* AVAILABLE DATA

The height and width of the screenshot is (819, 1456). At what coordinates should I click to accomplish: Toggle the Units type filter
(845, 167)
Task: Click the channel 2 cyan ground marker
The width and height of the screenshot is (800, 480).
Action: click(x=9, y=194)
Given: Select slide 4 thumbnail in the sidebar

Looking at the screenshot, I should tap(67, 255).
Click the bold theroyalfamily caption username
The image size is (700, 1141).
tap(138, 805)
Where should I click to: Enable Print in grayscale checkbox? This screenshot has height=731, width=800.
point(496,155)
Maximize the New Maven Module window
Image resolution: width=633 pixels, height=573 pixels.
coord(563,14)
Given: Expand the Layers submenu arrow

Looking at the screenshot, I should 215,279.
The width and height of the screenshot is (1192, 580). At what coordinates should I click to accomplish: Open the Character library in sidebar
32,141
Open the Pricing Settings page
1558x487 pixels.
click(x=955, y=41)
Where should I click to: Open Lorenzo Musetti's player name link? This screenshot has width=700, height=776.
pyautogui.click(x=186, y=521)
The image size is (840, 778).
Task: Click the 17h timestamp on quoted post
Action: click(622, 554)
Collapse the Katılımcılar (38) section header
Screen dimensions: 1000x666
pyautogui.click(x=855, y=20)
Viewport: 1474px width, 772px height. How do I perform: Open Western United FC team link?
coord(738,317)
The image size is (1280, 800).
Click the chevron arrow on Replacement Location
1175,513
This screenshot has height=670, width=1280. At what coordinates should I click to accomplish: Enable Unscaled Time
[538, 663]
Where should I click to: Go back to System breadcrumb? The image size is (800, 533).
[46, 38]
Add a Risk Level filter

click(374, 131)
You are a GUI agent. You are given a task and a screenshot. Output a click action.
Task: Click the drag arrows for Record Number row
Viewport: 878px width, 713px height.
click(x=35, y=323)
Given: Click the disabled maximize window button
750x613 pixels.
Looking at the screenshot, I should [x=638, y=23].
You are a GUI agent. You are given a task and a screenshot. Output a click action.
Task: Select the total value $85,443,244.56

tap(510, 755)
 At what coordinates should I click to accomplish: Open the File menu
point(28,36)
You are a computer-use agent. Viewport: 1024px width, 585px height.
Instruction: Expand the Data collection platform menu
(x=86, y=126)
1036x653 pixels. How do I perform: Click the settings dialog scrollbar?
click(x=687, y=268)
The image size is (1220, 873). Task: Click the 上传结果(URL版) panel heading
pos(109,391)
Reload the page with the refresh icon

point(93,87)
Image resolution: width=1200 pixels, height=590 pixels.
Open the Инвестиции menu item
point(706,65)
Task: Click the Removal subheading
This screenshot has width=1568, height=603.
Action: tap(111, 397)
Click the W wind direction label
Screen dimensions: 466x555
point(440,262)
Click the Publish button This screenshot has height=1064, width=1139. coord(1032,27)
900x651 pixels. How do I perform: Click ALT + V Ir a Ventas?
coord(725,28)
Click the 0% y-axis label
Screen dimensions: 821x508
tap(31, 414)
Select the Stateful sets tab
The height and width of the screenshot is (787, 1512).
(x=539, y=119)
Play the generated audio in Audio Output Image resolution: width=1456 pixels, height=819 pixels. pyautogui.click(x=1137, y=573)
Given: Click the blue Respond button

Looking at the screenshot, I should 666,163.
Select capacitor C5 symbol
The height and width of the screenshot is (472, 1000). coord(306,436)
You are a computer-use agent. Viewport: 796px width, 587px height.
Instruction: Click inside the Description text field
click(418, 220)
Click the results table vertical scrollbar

* WORK TO COMPLETE
Sift through the material above and copy each line that holds "label".

* TASK SOLUTION
Click the W wind direction label
Click the 0% y-axis label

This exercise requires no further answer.